If you think Web items are forever, just read Adrienne LaFrance’s Atlantic piece headlined Raiders of the Lost Web: If a Pulitzer-finalist 34-part series of investigative journalism can vanish from the Web, anything can. Even Apple these days can’t keep its App Store online as reliably as it ought to. Nate Hoffelder discusses this in an aptly indignant post today: iBooks Goes Down in Apple’s Fourth Outrage in Less Than a Week. I doubt that a single iBook title vanished for the rest of eternity. But Apple’s mishaps, plural, show how dodgy the technology can be at times, even decades after the Internet’s creation.
Now—how to make digital content dependably available beyond the short term? While Brewster Kahle of the Internet Archive has done some noteworthy work on the bits-and-bytes side, the issues are not just technical. They are also economic. Later on, TeleRead Editor Chris Meadows will offer his own take on the Atlantic piece. But meanwhile I hope the Atlantic’s reportage can serve as a reminder of the need not just for robust national digital library systems but also for a national digital library endowment to help finance them. See my related articles in The Chronicle of Philanthropy, Library Journal and Education Week as well as a guest contribution to Jim Fallows’ blog on the Atlantic site.
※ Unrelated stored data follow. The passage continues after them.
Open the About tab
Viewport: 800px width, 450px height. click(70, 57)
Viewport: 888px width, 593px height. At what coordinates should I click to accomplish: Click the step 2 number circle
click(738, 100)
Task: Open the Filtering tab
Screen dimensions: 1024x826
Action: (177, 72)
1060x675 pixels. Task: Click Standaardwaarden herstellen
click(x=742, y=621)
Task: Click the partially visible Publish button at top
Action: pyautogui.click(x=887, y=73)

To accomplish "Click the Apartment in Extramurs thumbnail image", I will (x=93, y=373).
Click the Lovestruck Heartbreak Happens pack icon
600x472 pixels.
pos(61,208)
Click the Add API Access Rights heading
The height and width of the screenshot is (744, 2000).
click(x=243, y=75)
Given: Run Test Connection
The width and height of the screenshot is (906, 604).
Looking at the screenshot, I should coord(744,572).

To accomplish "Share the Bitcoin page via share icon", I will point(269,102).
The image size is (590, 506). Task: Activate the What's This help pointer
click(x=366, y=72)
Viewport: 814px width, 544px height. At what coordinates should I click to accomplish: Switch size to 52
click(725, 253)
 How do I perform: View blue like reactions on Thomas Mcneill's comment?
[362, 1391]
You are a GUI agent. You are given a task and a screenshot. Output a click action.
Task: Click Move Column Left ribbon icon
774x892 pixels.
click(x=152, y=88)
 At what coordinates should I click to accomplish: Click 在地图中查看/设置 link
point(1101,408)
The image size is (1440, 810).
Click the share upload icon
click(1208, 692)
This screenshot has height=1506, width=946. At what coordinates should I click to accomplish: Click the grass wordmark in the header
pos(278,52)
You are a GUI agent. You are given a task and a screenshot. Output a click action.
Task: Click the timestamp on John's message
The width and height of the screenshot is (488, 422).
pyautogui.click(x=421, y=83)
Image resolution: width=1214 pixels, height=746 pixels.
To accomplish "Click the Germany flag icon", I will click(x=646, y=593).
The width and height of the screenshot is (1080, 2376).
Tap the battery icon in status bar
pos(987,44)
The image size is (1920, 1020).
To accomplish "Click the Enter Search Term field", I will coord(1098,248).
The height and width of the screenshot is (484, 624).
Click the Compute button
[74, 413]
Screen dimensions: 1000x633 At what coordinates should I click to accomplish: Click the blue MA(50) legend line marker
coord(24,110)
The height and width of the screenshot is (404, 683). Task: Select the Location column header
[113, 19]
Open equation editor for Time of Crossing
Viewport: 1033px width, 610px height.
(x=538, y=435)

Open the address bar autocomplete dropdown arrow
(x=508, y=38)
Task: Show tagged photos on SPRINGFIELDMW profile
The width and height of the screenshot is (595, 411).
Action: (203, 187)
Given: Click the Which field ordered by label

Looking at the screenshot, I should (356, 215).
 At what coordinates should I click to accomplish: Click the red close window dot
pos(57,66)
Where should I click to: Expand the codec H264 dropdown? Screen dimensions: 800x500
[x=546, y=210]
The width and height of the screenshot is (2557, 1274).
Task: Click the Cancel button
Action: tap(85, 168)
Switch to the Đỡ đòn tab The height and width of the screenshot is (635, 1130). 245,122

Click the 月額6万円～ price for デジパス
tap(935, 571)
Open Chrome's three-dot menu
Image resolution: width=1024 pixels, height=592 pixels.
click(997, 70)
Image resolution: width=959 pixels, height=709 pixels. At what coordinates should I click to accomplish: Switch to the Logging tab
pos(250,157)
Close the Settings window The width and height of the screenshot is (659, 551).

Over the years my focus has generally been on the public library and K-12 sides. But I have also also called for stable links, especially with networked books and multimedia in mind. And what about preservation of, say, blogs? Not all are three-month wonders. The TeleRead site, in one form or another, has been around since the 1990s. WordPress didn’t even exist then. Thank goodness it didn’t even though we’re using it now. Databases get corrupted. We’re backed up with VaultPress, but I’d still feel much better if the right software and storage were available on the library side for long-term preservation of serious blogs. So far, to my knowledge, the Digital Public Library of America just has not followed up on my suggestion to develop some good creation software for blogs and integrate it with the library’s archives.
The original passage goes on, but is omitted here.